Summer is upon us at last. Along the Front Range, the trees have bloomed, the grass has greened, and summer appeared weeks ago. Here in the Park, however, it's taken a little longer. Late season snows have finally melted away, leaving the various perennial snow patches to slowly shrink as the summer progresses. The longest day of the year has come and gone but we still have plenty of daylight to enjoy in the coming months. We are in the midst of what many people consider the best time of year to visit the Rocky Mountains of Colorado. The weather is stable, providing those blue, sunny skies these mountains are known for. The afternoon thunderstorms are, however, beginning to pop up around the mountains. Yesterday clouds built up but we never really experienced rain or thunder. The day before, however, rain and electricity rolled through the Park right at 1pm. It tapered off for a while but came in again that night for a beautiful evening.

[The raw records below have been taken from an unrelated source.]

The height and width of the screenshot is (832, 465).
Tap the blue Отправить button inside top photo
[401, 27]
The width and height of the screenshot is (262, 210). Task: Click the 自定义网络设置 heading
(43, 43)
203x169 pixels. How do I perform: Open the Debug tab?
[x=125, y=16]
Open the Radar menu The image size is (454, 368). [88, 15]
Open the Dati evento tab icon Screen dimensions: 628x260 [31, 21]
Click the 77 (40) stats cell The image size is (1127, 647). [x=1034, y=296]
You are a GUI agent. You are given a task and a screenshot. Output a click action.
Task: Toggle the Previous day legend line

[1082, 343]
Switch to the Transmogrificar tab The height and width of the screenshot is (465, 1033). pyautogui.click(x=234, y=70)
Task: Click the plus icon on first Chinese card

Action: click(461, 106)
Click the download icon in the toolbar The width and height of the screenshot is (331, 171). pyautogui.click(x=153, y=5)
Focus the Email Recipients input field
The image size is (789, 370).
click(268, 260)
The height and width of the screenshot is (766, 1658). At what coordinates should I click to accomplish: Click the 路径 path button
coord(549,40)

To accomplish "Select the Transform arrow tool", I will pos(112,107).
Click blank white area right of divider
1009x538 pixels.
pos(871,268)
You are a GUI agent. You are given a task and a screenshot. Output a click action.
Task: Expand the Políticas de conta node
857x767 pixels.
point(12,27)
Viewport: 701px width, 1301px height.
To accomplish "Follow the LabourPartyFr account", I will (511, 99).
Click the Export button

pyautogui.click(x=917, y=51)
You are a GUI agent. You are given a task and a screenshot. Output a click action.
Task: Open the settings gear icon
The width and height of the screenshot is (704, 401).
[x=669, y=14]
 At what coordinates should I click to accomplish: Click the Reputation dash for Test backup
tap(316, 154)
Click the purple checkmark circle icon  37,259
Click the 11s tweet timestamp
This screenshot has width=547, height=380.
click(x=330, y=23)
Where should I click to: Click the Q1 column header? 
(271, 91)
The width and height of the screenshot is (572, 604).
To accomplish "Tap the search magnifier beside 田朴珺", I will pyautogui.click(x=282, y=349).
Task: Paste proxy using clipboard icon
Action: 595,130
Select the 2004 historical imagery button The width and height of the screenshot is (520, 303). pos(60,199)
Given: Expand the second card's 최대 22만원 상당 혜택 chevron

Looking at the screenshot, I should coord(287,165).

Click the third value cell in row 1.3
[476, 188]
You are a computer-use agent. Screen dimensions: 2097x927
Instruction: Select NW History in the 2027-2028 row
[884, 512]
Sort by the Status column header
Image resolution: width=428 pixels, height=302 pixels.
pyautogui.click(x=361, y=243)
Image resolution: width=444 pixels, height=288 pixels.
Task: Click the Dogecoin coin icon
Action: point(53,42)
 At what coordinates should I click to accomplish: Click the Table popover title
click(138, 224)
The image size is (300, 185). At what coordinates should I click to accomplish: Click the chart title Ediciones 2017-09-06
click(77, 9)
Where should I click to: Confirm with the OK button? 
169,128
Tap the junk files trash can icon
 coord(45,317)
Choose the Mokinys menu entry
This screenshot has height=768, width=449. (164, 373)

Looking ahead at the forecasts above 9000' in our area, it doesn't really seem like we'll be enjoying any freezing temps for a while. Most nights the lows linger in the upper 30's; the next chance for freezing temps appears to be the coming weekend. Why does this matter? Well, for skiers, this will impede the formation of corn snow; this in turn will make the skiing windows shorter and sloppier until we get those nightly freezing temps again. For climbers too, it just means that the snow will become dangerously sloppy that much sooner, making those ideal snow-climbing conditions disappear more quickly. For all of us in the mountains, these warm temps are a concern also because of whatever cornices may still be hanging out along the ridgetops. Many cornices have already shed, it's true, but others are still holding on. Even where these cornices have already collapsed, a vertical "headwall" often remains. Glide cracks form up above these as the heavy weight of the snow succumbs to gravity's pull; eventually these vertical walls of snow will also break free and tumble down the mountain side. So it's wise to exercise caution when approaching any snow-covered ridge's edge, the cornice could still be there and, even if it's not, the edge could still give way.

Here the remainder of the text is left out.